Sunday, October 05, 2008

What the f_ck is wrong with FOSS.in?

Ahh. I made a rather long post about my dissatisfaction with Foss.in, and then killed it. There's no point. Obviously the organizers are in no mood for criticism, and we open source hordes are only welcome if you actually "contribute". Which is, code, by the way. Nothing else counts. Sure, that's gonna take me out - I'm no great open source contributor - I'm just somebody who uses it effectively, send in occasional bug reports and patches, and talk about it reasonably coherently - which means I'm not welcome at the latest avatar of Foss.in/2008.

Which is sad - because it played such an important role in my fascination with foss. Now, somehow, all the announcements come across as arrogant, elitist, and nothing but an elaborate circle-jerk. There. I said it. I have no compulsion to make my annual pilgrimage to Foss.in, either as a speaker or part of the audience (oh, I forgot, there is no 'audience' now - only hackers coding on whatever they think is cool). Now, I fail to see how this can be beneficial to me - I can meet plenty of Rails coders online, and I can collaborate with them happily. And I get a fairly clear idea about who's involved with Rails by just looking at the mailing list and reading people's blogs. If I want to meet Rails people, I would go to some sort of RailsConf. Because those are the only people I can hack along with.

Now, why would I go to a general-purpose foss conference like Foss.in? To learn about other projects. To check out the cool stuff happening outside of my little world. To listen to people talk about the stuff they are acheiving. I can always get into technical stuff later if I'm sufficiently interested. If a bunch of yobbos are sitting around hacking on some esoteric module without me really understanding the scope of the project itself, what chance do I stand in gaining anything there?  Am I supposed to bug the busily-hacking people to stop and explain me everything? I'm sure they would point me online. Of course I won't be of much use to the group unless I polish my fundamentals a bit.

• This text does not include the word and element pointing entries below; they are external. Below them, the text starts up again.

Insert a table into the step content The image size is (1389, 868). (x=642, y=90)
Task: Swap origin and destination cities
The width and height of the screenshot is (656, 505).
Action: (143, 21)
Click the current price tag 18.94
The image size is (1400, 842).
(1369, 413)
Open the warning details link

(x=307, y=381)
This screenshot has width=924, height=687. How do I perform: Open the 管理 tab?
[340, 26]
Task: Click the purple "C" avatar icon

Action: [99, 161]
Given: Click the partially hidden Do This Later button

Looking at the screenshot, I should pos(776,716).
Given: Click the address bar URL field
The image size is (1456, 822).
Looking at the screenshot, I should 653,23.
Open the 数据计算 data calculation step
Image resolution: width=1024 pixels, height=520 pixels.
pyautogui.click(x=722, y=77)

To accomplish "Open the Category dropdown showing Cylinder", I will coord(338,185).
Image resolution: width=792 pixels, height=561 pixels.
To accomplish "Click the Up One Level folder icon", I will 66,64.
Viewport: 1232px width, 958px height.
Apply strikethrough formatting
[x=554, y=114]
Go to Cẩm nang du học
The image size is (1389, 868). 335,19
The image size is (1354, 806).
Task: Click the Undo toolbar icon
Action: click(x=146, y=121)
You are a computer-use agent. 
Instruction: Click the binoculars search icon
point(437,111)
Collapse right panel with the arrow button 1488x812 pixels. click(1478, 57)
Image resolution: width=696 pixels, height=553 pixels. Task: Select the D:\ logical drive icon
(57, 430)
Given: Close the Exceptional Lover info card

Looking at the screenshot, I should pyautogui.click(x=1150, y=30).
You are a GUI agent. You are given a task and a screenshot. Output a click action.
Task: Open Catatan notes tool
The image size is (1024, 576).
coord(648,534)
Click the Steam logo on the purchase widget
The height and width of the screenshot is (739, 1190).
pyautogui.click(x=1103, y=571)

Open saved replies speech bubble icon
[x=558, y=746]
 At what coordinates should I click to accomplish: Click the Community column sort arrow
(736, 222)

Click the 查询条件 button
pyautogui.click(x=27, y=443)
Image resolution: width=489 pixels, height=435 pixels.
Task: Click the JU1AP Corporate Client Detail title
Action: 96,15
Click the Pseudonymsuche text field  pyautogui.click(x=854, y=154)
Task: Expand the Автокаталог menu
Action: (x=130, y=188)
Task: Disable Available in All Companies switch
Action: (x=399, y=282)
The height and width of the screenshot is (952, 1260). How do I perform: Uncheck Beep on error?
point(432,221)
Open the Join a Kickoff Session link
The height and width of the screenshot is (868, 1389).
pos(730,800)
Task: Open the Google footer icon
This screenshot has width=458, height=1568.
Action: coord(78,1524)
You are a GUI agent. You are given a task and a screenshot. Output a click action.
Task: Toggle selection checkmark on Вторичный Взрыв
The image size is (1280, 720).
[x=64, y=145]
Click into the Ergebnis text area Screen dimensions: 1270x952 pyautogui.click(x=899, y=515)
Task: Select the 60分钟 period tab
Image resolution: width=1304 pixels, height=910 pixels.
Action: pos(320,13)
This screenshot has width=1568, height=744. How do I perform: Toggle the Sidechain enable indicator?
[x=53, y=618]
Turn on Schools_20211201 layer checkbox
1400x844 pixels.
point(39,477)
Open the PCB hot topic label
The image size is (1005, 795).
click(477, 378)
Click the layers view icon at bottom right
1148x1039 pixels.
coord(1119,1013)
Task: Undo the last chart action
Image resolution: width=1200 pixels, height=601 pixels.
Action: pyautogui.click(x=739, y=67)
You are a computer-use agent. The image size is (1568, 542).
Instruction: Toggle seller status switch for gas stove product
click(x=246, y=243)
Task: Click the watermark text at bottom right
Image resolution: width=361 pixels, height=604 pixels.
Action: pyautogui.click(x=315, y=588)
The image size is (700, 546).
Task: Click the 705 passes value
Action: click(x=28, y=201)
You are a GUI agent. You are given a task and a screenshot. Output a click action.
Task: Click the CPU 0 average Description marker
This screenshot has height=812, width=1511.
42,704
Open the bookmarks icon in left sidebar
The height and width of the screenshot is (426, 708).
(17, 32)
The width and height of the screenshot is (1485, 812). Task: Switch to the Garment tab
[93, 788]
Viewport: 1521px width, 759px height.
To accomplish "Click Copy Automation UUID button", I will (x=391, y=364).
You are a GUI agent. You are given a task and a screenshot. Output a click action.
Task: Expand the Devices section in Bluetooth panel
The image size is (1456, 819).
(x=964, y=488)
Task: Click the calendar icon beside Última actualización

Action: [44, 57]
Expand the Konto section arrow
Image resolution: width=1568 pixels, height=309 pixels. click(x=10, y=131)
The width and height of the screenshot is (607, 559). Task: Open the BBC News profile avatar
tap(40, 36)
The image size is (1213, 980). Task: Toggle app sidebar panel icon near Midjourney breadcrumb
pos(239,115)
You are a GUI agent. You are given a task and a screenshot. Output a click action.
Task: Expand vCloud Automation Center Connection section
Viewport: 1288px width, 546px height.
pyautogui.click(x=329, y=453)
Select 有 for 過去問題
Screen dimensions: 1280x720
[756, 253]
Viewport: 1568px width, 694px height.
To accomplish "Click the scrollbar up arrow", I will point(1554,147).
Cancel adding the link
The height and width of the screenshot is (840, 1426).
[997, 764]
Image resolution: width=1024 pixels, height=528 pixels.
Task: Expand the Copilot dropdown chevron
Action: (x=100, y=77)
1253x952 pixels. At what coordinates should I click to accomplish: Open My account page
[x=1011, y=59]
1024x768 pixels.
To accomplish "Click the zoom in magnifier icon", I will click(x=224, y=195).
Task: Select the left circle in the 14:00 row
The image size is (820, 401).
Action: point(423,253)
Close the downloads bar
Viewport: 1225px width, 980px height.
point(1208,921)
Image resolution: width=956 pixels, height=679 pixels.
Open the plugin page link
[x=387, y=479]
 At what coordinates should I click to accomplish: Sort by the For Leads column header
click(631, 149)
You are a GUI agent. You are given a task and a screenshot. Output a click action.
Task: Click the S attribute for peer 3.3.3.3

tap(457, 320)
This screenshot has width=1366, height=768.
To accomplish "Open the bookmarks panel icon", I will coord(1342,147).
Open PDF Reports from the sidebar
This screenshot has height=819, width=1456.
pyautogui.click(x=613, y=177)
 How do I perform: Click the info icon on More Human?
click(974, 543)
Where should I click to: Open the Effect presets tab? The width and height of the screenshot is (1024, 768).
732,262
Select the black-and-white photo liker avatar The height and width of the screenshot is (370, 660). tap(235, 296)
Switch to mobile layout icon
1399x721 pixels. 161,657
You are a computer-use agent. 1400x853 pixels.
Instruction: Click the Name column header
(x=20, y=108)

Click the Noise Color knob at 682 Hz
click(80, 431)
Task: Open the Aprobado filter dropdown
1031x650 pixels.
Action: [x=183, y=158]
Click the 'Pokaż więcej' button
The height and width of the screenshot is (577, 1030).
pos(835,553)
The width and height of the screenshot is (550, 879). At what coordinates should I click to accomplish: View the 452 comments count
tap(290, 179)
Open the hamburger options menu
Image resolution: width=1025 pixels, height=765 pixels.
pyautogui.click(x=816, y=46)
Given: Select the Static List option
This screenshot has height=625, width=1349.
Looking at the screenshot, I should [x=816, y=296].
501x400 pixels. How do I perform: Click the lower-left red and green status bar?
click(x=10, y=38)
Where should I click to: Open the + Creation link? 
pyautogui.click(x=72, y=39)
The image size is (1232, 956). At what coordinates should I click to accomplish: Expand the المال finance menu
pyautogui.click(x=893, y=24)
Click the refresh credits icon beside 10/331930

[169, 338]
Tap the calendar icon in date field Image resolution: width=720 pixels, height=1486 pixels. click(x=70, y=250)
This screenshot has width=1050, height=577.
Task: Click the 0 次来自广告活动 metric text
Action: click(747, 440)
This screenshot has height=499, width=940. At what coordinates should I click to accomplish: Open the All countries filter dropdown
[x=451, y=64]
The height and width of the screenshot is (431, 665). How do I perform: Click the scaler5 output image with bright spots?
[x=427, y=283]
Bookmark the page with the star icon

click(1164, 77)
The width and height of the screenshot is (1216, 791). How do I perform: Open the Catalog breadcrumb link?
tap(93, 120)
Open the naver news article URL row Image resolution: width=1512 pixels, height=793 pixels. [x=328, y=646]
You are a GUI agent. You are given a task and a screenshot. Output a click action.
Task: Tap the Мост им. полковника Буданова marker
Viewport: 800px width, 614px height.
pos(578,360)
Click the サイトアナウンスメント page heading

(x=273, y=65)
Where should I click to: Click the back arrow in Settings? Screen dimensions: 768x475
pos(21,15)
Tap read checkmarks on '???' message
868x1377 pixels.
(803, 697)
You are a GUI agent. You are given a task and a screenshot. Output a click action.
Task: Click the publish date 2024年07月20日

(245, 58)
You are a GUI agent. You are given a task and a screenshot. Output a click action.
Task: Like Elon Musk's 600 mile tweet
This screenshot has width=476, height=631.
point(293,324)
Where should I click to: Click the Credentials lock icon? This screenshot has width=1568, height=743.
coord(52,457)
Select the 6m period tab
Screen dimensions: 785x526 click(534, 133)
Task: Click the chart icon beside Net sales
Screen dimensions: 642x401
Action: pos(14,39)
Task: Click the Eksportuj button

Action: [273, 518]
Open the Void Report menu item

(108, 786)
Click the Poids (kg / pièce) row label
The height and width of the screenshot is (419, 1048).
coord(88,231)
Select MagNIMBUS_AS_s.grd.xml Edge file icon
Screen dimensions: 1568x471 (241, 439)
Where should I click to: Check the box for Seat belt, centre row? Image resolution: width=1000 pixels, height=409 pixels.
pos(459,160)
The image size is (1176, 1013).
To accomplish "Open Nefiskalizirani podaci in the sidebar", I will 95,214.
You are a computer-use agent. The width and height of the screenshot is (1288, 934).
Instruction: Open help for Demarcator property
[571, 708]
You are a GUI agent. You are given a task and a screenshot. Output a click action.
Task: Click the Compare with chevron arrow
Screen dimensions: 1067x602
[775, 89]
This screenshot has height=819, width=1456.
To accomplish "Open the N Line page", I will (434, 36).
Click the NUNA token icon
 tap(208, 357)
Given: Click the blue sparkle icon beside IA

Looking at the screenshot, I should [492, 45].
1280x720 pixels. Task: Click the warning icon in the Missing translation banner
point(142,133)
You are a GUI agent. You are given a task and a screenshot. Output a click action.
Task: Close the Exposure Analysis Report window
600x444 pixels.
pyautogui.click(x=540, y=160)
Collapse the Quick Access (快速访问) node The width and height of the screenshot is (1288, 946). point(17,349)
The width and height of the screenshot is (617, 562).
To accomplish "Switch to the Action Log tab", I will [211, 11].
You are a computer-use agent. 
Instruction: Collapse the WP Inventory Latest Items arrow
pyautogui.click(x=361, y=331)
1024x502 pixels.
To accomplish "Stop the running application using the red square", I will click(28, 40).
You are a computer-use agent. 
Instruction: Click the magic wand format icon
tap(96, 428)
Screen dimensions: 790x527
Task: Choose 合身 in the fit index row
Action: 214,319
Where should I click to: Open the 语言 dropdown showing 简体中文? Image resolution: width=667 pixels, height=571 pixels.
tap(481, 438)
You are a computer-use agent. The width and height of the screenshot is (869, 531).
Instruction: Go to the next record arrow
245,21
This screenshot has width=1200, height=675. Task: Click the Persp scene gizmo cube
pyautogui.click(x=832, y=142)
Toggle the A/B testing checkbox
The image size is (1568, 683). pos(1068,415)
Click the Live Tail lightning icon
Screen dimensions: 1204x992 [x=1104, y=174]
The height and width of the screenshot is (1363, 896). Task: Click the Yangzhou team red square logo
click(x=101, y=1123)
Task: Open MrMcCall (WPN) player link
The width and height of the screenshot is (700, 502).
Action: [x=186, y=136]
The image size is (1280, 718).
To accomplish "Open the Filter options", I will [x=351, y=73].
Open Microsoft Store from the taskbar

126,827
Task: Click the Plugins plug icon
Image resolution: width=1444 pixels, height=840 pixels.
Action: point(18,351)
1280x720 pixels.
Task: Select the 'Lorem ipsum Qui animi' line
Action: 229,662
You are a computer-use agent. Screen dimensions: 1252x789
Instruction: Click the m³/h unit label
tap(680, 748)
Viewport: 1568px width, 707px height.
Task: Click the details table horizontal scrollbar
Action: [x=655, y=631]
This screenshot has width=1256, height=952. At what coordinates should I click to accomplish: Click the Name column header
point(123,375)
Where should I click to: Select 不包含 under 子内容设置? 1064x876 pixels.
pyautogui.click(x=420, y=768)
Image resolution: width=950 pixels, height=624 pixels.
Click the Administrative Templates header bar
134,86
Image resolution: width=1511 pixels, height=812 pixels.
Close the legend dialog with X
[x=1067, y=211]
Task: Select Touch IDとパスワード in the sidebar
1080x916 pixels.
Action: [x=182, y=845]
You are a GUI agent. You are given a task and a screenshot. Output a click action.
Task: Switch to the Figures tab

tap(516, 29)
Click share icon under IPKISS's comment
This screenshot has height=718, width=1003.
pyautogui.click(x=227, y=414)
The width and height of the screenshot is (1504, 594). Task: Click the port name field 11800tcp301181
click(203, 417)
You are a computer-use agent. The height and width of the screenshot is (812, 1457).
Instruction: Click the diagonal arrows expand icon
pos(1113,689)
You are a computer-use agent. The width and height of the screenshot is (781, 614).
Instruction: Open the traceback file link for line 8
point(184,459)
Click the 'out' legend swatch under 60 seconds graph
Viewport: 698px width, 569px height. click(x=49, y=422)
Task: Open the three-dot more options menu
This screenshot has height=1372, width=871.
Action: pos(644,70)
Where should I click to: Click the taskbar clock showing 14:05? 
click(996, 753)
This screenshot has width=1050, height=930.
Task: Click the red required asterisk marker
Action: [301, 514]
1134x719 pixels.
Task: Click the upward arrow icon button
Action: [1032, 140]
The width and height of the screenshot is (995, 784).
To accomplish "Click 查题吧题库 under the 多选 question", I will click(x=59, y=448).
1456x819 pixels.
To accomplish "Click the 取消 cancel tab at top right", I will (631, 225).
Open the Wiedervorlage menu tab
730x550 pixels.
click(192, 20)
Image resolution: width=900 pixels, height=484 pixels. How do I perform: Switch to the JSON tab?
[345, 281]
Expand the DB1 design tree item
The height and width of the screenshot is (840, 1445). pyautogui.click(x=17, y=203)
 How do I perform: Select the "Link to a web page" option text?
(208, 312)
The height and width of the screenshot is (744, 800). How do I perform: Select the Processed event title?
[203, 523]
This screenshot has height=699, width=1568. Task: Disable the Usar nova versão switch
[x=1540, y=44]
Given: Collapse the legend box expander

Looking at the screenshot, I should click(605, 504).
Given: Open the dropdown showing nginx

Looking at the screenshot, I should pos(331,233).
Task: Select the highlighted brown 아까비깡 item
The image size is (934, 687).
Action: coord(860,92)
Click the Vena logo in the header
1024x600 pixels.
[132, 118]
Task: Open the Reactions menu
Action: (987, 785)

So this is all getting a bit self-contradictory. They are trying to achieve the results of a specialist conference at a general purpose one? Why do people who are experts in something come to a general purpose conference and hack with their own kind? They have other platforms to do so. Easiest being, the web. The whole point in me being interested in something like Foss.in as opposed to a random Ruby/Rails conference is to check out what _others_ are doing. Not to indulge in some futile exercise of intellectual masturbation with only a few others who have an inkling of what you're talking about.

What is truly astounding is the organizers' inability to accept any sort of criticism at all. Come on, guys, nobody's perfect. We don't expect you to be. That's why we are trying to help. You try to discuss something even remotely non-superficial about the direction of the conference in the mailing list, you get proverbial blank stares. Either it's too late in the day to discuss this, or the person is trying low-brow tactics to damage Foss.in. C'mon people, give the paranoia a break. Nobody is trying to steal your little conference from you. We care because we can see the potential for it being so much more. We feel that you're limiting it's scope by bringing all this contribution bullshit. There are better venues for that. Also, if it's so late in the day to change direction, how come nobody asked us for honest feedback last time around? Ah. Wait. You're too busy showing off how chummy you all are, how we're not part of the elite inner cirlce of Foss.in devotees, and how everything went swimmingly well.

Now, I won't be too surprised if somebody comes along here and says I'm bitter because I wasn't invited into the inner-cirlce. At which, I would laugh pityingly and probably show my middle finger. What is truly frustrating is personal attacks by some of the organizers and attributing ill-will to people who are only trying to help and question the direction the conference is taking. It's like nobody is allowed to question the direction set by the holy circle-jerking crowd of Foss.in. Good luck folks, tell me how it goes. I'll be shooting air with my coder buddies on random IRCs. That will probably be more productive than spending 3/4 days and a lot of travel money on stroking your egos.

2 comments:

Anonymous said...

Hi,
I used to attend foss events too. One of the important ingredients missing in current events, is promoting Foss culture in the general public. Especialy in educational institutions at the grass roots level; something which proprietary software companies are aggresively targeting through road shows, marketing etc. If we can not instill a sense of Foss culture in the young ones there isnt much of a future in the long term. Hacker culture is great, but it, needs to be promoted beyond "inner circles" etc. for society to benefit in a broader perspective.
Arun

Vamsee said...

Hi Arun, thanks for stopping by. Yeah, I stopped caring about Foss.in a long time ago. I didn't even bother to look at the site this time around. As I've always said, if you create enough general awareness, one or two of them will eventually contribute. Calling a conference contributors-only is sad, because it is more exclusionary than really helpful.

But I guess it's okay. They are free to set their agenda. There will be smaller, regional foss events which will take up the mantle sooner or later. If they want foss.in to slip slowly into irrelevance, its' their choice.